View larger version (17K): [in a new window]   Fig. 6. Force–velocity relationships in frog sartorius muscle taken from (4°C) air-access control frogs, normoxic cold-submerged frogs (12–16 weeks in air equilibrated water) and hypoxic cold-submerged frogs (12–16 weeks in 60 mmHg O2) determined using isovelocity contractions (see Appendix for experimental details). Muscle force (P) is normalised to maximal isometric force (P0). Velocity (V) is in muscle lengths (L) s–1. The lines are hyperbolic-linear fits for each treatment of the form V=B(1–P/P0)/(A+P/P0)+C(1–P/P0) (Marsh and Bennett, 1986), calculated using the mean values for the constants A, B and C determined for each muscle for each group. Maximum shortening velocity was significantly different for the three groups (one-way ANOVA: F1,8=4.47, P=0.05). The curvature of the force–velocity relationship (F1,8=0.745, P=0.51) and maximum power output (F1,8=0.832, P=0.47) were not significantly different between the three groups. (G. N. Askew and R. G. Boutilier, unpublished observations.)

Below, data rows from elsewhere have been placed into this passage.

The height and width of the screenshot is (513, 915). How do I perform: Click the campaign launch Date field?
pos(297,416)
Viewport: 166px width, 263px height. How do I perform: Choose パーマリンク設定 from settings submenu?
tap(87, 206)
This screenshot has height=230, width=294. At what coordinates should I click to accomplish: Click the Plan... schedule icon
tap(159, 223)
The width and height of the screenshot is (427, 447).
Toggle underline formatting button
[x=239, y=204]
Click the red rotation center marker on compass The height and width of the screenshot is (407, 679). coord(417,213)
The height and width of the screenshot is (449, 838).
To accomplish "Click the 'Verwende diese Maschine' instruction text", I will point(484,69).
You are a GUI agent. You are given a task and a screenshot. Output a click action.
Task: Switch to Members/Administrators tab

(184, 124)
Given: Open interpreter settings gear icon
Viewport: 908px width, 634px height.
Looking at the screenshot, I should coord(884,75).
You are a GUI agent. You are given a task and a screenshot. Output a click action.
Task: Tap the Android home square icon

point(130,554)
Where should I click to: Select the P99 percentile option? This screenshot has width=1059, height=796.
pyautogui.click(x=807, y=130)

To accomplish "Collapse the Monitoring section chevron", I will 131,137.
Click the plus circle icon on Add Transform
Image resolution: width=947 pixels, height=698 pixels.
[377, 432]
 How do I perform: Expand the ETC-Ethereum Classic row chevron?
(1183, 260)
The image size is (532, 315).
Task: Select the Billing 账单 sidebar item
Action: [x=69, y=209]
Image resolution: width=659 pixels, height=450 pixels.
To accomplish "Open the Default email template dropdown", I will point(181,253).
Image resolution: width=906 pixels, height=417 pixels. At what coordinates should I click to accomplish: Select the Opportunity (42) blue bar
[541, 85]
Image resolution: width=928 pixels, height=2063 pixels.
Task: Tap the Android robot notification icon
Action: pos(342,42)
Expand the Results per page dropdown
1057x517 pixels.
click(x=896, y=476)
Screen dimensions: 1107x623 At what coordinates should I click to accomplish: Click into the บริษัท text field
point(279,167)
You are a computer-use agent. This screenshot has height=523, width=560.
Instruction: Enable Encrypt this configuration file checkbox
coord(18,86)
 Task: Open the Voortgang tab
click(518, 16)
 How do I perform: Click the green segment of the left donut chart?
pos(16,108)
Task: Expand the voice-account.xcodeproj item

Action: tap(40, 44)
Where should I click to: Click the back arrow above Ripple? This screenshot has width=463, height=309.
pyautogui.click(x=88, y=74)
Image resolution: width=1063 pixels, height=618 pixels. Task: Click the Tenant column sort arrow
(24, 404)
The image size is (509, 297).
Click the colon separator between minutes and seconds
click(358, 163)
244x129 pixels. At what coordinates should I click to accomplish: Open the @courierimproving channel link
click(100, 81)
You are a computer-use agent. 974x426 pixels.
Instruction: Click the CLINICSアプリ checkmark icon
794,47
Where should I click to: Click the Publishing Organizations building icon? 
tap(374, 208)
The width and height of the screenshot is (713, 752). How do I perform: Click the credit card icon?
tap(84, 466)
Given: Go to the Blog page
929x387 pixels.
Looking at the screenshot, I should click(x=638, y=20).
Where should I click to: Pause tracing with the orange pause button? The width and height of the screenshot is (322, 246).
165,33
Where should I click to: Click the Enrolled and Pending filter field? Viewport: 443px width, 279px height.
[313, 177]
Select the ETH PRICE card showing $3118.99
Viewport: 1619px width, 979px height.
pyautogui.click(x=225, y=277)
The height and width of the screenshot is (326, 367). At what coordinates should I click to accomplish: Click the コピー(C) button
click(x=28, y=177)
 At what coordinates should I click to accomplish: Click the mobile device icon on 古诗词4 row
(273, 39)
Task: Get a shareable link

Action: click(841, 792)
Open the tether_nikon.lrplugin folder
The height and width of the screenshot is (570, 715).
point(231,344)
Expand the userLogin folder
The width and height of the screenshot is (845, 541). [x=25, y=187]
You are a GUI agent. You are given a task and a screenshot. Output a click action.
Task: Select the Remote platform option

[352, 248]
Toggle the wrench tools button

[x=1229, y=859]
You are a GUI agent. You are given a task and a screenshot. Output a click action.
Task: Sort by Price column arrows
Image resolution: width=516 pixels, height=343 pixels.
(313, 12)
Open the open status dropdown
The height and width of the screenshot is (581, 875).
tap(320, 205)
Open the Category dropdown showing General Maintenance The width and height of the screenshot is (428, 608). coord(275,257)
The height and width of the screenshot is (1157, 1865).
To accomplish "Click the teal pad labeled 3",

View larger version (13K): [in a new window]   Fig. 7. Power-cycle frequency relationships (means ± s.e.m.) at 4°C for sartorius and external oblique muscles taken from (4°C) air-access control frogs, normoxic cold-submerged frogs (12–16 weeks in air equilibrated water) and hypoxic cold-submerged frogs (12–16 weeks in 60 mmHg O2). A general linear model was used to test for changes in power with cycle frequency and treatment, considering power as the dependent variable and frequency and treatment as independent variables. Power was significantly affected by cycle frequency but there was no significant effect of treatment (Frequency F6,40=7.208, P<0.001; Treatment F2,40=1.381, P=0.265). (G. N. Askew and R. G. Boutilier, unpublished observations.)